[Saved entries]
[Start of section]

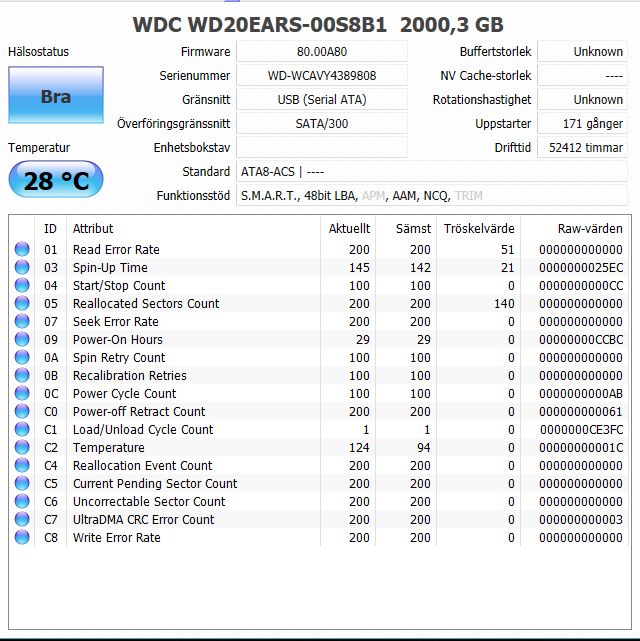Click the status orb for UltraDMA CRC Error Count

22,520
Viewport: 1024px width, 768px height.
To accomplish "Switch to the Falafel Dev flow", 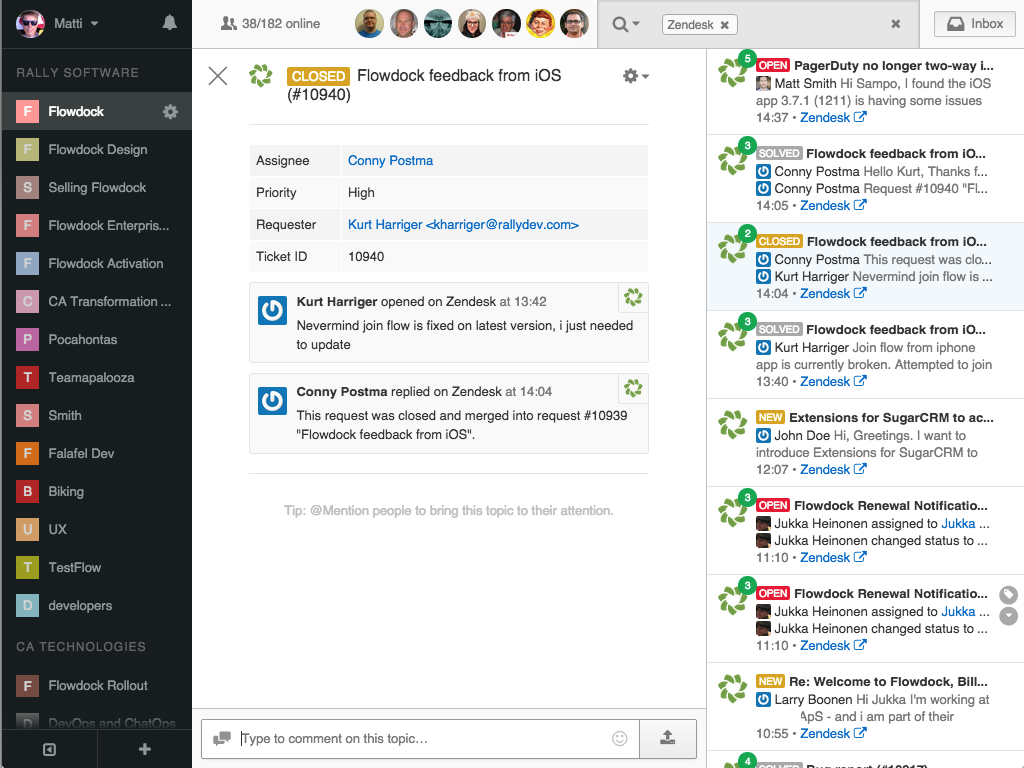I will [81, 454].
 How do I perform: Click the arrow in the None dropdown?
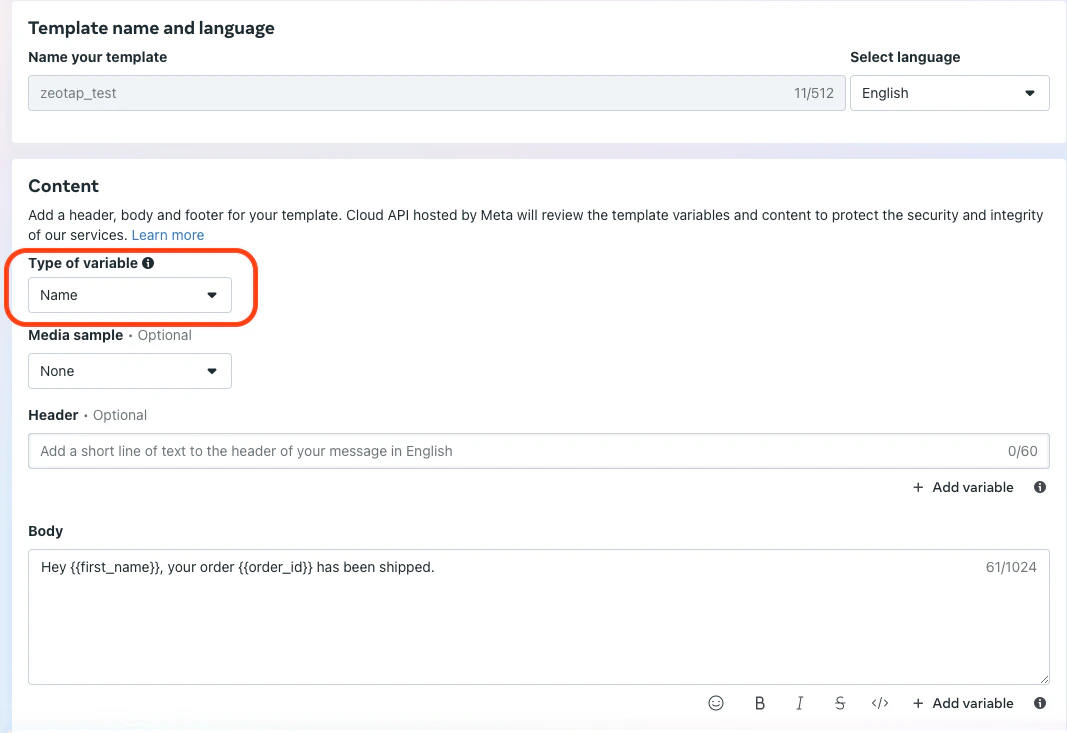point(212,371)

[End of section]

What you write must match, line for line, the records from the line containing "How do I perform: Click" through the last line, with every picture left out.

 How do I perform: Click the arrow in the None dropdown?
point(212,371)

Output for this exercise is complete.